# First time firing my XD 9mm report



## gr8johnson (Aug 23, 2007)

This is my first handgun and only the 4th time ever shooting one. I have much experience shooting in the Marines, but not handguns. I took a friend to the range after work. We split the range time and fee. I was a little nervous, but excited. I put the first target out about 10 yds. Loaded a single round. Got all line up and fired. Bullseye. I was impressed at how smooth the trigger pull was. So I loaded up 8 more rounds. Because my friend had a 7 rd mag in his Bersa 380 I didn't want to hog the lane with too many rounds in my mag. I fired the next 8 rounds. All but one in the black. Wow I thought. I rock. But I figured it was beginners luck. He got his turn.

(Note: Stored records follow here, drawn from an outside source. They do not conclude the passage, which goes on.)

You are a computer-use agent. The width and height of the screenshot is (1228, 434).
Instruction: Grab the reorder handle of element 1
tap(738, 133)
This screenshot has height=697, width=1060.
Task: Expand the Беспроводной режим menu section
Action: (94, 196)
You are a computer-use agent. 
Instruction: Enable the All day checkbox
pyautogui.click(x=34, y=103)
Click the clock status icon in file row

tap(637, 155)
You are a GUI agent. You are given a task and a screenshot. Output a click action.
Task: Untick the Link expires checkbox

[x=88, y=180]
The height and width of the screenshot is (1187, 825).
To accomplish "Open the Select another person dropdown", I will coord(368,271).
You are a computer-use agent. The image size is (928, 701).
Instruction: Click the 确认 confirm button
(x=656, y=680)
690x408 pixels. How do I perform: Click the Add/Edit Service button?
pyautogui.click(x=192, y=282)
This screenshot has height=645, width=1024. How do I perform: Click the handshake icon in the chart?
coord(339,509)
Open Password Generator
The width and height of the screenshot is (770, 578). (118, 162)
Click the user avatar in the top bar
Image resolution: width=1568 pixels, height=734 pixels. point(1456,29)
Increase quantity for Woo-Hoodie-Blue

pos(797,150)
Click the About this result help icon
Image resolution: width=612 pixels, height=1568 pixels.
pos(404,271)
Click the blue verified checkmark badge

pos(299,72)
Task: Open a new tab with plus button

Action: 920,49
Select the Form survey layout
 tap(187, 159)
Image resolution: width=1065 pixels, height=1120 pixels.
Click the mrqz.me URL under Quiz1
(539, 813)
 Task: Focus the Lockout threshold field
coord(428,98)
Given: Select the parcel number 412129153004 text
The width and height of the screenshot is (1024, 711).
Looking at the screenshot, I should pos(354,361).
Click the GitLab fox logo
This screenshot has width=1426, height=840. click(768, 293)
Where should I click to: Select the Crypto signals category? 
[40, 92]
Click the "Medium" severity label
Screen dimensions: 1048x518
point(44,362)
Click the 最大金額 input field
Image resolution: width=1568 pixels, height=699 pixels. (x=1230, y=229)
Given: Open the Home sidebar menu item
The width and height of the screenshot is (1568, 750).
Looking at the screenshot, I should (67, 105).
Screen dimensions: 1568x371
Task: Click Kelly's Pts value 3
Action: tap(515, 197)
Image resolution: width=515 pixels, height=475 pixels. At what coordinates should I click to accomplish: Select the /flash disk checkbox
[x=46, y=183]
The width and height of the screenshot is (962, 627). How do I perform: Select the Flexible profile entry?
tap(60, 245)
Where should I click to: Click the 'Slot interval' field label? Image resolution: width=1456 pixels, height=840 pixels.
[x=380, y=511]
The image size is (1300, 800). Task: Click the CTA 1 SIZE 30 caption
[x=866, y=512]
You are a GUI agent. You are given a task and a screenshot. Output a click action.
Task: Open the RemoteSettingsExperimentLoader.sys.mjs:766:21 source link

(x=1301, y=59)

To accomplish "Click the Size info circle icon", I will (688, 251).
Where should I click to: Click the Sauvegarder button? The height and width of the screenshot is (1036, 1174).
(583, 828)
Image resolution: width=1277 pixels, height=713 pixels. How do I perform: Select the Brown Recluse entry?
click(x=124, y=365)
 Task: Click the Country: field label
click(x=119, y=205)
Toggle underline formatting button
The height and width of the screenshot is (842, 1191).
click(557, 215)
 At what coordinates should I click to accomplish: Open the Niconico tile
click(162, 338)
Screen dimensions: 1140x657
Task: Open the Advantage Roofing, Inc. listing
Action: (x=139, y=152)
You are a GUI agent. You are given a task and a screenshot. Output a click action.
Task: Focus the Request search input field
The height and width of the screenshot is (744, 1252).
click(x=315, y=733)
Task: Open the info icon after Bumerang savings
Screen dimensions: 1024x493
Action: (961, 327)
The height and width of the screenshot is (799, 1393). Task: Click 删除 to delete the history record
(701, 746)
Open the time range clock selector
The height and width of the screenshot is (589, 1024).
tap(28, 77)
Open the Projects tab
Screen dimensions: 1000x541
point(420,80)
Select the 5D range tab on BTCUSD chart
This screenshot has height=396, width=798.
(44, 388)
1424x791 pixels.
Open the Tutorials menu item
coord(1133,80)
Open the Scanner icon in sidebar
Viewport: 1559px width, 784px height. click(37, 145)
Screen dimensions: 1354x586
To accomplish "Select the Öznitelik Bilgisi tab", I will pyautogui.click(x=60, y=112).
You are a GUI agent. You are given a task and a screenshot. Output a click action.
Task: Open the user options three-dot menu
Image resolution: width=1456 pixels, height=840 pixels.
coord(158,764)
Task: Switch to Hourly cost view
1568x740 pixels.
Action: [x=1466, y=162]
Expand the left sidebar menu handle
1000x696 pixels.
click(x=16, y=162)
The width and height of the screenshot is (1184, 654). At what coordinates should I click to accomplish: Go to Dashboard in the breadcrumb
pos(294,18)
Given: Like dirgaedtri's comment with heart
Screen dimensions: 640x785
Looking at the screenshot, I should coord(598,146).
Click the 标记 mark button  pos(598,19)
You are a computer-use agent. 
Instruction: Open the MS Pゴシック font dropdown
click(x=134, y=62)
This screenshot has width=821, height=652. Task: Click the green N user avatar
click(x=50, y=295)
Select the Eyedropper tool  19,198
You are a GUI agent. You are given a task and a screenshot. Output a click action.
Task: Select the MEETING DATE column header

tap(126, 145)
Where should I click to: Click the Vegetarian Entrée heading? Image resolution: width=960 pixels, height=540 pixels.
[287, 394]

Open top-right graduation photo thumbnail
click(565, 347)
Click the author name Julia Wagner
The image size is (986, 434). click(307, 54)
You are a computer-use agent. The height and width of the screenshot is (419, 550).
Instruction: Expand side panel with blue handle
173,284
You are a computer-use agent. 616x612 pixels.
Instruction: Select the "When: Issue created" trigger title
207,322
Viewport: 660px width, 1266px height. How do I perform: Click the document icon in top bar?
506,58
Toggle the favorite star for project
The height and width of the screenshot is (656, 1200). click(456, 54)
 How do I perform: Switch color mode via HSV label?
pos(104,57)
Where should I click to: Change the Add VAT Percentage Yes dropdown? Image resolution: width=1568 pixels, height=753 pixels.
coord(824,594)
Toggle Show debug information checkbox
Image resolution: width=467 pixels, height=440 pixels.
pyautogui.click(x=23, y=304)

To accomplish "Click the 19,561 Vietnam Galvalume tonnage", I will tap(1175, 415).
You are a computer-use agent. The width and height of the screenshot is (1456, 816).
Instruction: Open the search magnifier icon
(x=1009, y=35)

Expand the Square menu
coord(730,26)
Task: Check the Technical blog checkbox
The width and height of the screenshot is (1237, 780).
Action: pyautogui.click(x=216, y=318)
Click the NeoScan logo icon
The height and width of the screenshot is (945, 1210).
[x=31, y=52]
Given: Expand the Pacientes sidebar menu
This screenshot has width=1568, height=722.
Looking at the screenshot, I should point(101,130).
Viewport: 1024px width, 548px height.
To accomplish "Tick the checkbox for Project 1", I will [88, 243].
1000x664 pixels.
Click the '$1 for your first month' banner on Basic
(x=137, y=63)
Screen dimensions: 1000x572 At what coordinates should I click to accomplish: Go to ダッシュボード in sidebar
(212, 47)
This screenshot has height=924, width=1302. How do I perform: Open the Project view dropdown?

I put up another target. 6 out of 8 in the black with 1 in the red. Could have covered them with a 4 inch circle. A couple strayed out a couple inches. I shot on 12 targets most at about 10 yds and a couple at about 12 or 13yds. 90% of my shots were in the black and tight groups and quite a few in the red. But almost everything was left of the bullseye. Hmmm I shot to the left a lot. I couldn't believe how easy and smooth this gun is. I love it. The guy at the range was standing behind us at one point, I think because he knew we were beginners and I never shot the gun and he didn't want us to kill anyone. Well he said that was some nice shooting especially for a beginner. I noticed he had an XD strapped to his hip. I felt pretty good about that. I definitely feel that handling the gun at home while just sitting in front of the TV and getting the feel for it helped a lot. But I think that the gun made it easy. I spent a lot of time researching which gun to buy. I have no doubts that I made the right choice. When I buy my carry gun I will look at the compact version. It felt good in my hand. Thank to everyone for answering all my questions and giving great advice. It helped a lot.


----------



## Baldy (Jun 21, 2006)

Well sounds like you are off and running. Just remember to enjoy the sport of shooting as it can be a life long venture of learning. Good luck.


----------



## Mike Barham (Mar 30, 2006)

Good show! Welcome to the club!


----------



## stormbringerr (May 22, 2007)

*xd*

hi gr8johnson, i have a post titled first gun,in the general semi-auto forum that has a link to the torture test that was done on the XD if you want to look at it.i also have an service XD but in 40 cal. it is the easiest gun to shoot 40 cal that i have ever used. i like the XDs a lot, enjoy your gun. :smt023


----------



## Reglarguy (Aug 11, 2007)

Wow, you shot alot better than I did first time out with my XD 9mm Tactical. _My misses tended to the left also._ I've shot it twice now about 300 rds. total using a man sized silhouette (upper body only of course) and I've been just under 90% hits mostly in the vital areas (10 yards out). Every five or six rounds I tend to fire off three or four quick ones and I think it is these that are missing.


----------



## JimmySays (Jun 8, 2007)

Semper Fi and good shooting. That XD is a smooth shooting pistol. I shot a friends and I think you made a good choice for a first pistol. :smt1099


----------



## spacedoggy (May 11, 2006)

The XD is a fantastic pistol, good job and thanks for sharing your story, it made my night.


----------



## awmp (Nov 11, 2007)

Only problem I have heard with the XDs is you can't just have one. I have a XD45 Service model and love it.


----------